#### [Exercise prompt]
Reproduce every one of the records below verbatim, line for line.

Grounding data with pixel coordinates
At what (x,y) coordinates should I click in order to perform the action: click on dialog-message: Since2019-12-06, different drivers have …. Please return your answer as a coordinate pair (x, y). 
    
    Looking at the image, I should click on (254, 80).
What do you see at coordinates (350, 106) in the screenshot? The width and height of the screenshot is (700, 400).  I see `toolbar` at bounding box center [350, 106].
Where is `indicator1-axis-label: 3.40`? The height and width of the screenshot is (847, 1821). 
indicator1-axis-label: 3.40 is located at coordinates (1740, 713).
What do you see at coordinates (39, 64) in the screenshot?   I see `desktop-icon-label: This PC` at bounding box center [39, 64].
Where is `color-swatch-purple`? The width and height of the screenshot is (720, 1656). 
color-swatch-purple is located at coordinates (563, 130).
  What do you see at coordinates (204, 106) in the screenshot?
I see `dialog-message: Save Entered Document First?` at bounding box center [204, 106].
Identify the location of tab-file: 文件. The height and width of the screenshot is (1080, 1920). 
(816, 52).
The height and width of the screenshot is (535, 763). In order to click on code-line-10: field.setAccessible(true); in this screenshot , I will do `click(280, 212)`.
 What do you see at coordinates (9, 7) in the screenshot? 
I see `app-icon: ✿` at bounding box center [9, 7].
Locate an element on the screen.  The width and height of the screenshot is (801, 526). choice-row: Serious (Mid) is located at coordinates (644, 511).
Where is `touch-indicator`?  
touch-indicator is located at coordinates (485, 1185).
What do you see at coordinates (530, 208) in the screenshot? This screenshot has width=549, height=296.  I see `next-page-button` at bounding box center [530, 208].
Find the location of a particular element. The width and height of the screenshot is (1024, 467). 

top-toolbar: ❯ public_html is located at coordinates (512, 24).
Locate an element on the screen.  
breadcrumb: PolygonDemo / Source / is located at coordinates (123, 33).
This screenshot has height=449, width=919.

#### [Output for this exercise]
At what (x,y) coordinates should I click in order to perform the action: click on dialog-message: Since2019-12-06, different drivers have …. Please return your answer as a coordinate pair (x, y). 
    
    Looking at the image, I should click on (254, 80).
What do you see at coordinates (350, 106) in the screenshot? The width and height of the screenshot is (700, 400).  I see `toolbar` at bounding box center [350, 106].
Where is `indicator1-axis-label: 3.40`? The height and width of the screenshot is (847, 1821). 
indicator1-axis-label: 3.40 is located at coordinates (1740, 713).
What do you see at coordinates (39, 64) in the screenshot?   I see `desktop-icon-label: This PC` at bounding box center [39, 64].
Where is `color-swatch-purple`? The width and height of the screenshot is (720, 1656). 
color-swatch-purple is located at coordinates (563, 130).
  What do you see at coordinates (204, 106) in the screenshot?
I see `dialog-message: Save Entered Document First?` at bounding box center [204, 106].
Identify the location of tab-file: 文件. The height and width of the screenshot is (1080, 1920). 
(816, 52).
The height and width of the screenshot is (535, 763). In order to click on code-line-10: field.setAccessible(true); in this screenshot , I will do `click(280, 212)`.
 What do you see at coordinates (9, 7) in the screenshot? 
I see `app-icon: ✿` at bounding box center [9, 7].
Locate an element on the screen.  The width and height of the screenshot is (801, 526). choice-row: Serious (Mid) is located at coordinates (644, 511).
Where is `touch-indicator`?  
touch-indicator is located at coordinates (485, 1185).
What do you see at coordinates (530, 208) in the screenshot? This screenshot has width=549, height=296.  I see `next-page-button` at bounding box center [530, 208].
Find the location of a particular element. The width and height of the screenshot is (1024, 467). 

top-toolbar: ❯ public_html is located at coordinates (512, 24).
Locate an element on the screen.  
breadcrumb: PolygonDemo / Source / is located at coordinates (123, 33).
This screenshot has height=449, width=919.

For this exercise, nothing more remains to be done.